**Work instructions:** Could you change every "Identify the location of" in the items below to "Find the position of" and reproduce all of them with nothing else altered?

**Saved entries:**
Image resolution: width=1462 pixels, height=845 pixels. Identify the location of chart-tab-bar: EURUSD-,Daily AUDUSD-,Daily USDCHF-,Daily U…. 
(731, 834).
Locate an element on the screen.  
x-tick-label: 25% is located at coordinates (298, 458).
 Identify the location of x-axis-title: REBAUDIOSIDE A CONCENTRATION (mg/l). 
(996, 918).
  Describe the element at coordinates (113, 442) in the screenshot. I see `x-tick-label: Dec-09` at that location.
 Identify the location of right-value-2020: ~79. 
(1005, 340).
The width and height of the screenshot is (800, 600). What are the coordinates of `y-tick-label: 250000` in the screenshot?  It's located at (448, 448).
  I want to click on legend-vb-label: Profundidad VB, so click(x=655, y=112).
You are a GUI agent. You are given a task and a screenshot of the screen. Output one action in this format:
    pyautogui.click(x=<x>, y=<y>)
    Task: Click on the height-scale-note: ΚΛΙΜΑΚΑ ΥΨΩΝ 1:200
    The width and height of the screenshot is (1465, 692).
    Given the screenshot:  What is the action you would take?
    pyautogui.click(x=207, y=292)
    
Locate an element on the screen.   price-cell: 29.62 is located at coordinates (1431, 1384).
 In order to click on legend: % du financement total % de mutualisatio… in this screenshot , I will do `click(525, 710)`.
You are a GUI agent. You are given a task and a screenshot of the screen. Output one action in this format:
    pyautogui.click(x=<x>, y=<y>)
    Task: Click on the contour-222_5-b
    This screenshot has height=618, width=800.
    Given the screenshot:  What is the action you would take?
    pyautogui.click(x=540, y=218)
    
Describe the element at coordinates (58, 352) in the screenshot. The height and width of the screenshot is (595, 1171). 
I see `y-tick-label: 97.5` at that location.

**Task answer:**
Image resolution: width=1462 pixels, height=845 pixels. Find the position of chart-tab-bar: EURUSD-,Daily AUDUSD-,Daily USDCHF-,Daily U…. 
(731, 834).
Locate an element on the screen.  
x-tick-label: 25% is located at coordinates (298, 458).
 Find the position of x-axis-title: REBAUDIOSIDE A CONCENTRATION (mg/l). 
(996, 918).
  Describe the element at coordinates (113, 442) in the screenshot. I see `x-tick-label: Dec-09` at that location.
 Find the position of right-value-2020: ~79. 
(1005, 340).
The width and height of the screenshot is (800, 600). What are the coordinates of `y-tick-label: 250000` in the screenshot?  It's located at (448, 448).
  I want to click on legend-vb-label: Profundidad VB, so click(x=655, y=112).
You are a GUI agent. You are given a task and a screenshot of the screen. Output one action in this format:
    pyautogui.click(x=<x>, y=<y>)
    Task: Click on the height-scale-note: ΚΛΙΜΑΚΑ ΥΨΩΝ 1:200
    The width and height of the screenshot is (1465, 692).
    Given the screenshot:  What is the action you would take?
    pyautogui.click(x=207, y=292)
    
Locate an element on the screen.   price-cell: 29.62 is located at coordinates (1431, 1384).
 In order to click on legend: % du financement total % de mutualisatio… in this screenshot , I will do `click(525, 710)`.
You are a GUI agent. You are given a task and a screenshot of the screen. Output one action in this format:
    pyautogui.click(x=<x>, y=<y>)
    Task: Click on the contour-222_5-b
    This screenshot has height=618, width=800.
    Given the screenshot:  What is the action you would take?
    pyautogui.click(x=540, y=218)
    
Describe the element at coordinates (58, 352) in the screenshot. The height and width of the screenshot is (595, 1171). 
I see `y-tick-label: 97.5` at that location.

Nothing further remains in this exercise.